Recently, the SEGA Dreamcast saw its 17th anniversary in North America. Released in 1999 as the last SEGA console in the company’s history, its birthday is a bittersweet event. Despite the company’s shortcomings, SEGA has a place in the hearts of those who, like me, grew up with games such as Sonic Adventure (1999) and NiGHTS Into Dreams… (1996). It’s the style, the aesthetic, even the background music of these classic Dreamcast titles that fosters such love among fans.

Composer Christa Lee’s album Welcome to the Fantasy Zone is a tribute to that kind of love. Released in late August, Lee’s work features songs inspired by various SEGA releases from the 1980s and 1990s. What’s so impressive about the album is how much it feels just like a collection of songs from SEGA’s early days. Without prior knowledge, it’s easy to assume that Lee’s songs could’ve been composed for such games as Panzer Dragoon (1995), OutRun (1986), or Burning Rangers (1998).
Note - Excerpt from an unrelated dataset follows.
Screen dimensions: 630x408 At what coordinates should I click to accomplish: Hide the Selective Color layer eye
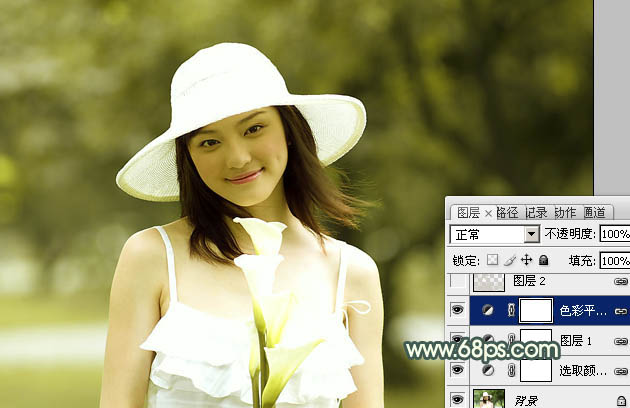point(457,370)

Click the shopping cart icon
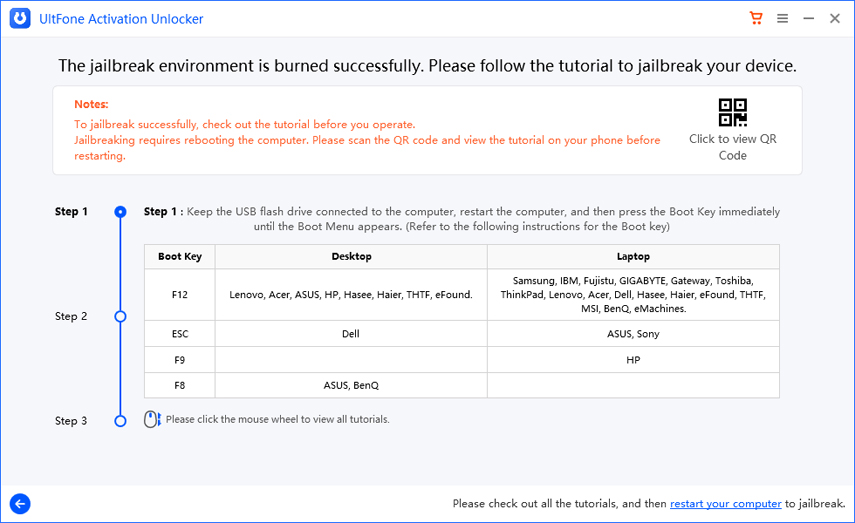[756, 19]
“I’ve always found SEGA’s engagement with Real World Culture inspiring”

“SEGA’s music always reacted to contemporary styles and aesthetics in really interesting ways,” Lee told me. “Something like OutRun would sound really at home on a Smooth Jazz radio station, whereas Streets of Rage (1991) very literally borrows from the threads of house and techno which were, at the time, reaching new levels of visibility. I’ve always found SEGA’s engagement with Real World Culture inspiring and I thought it’d be fun to react to that by building a collection of tracks without genre limitations.”

Instead of emulating the chiptune style that many early SEGA games featured, however, Lee decided to create an album “with the intention of capturing the feel of those classic SEGA games.” The end result combines SEGA’s early ’90s aesthetic with today’s modern genre inclinations.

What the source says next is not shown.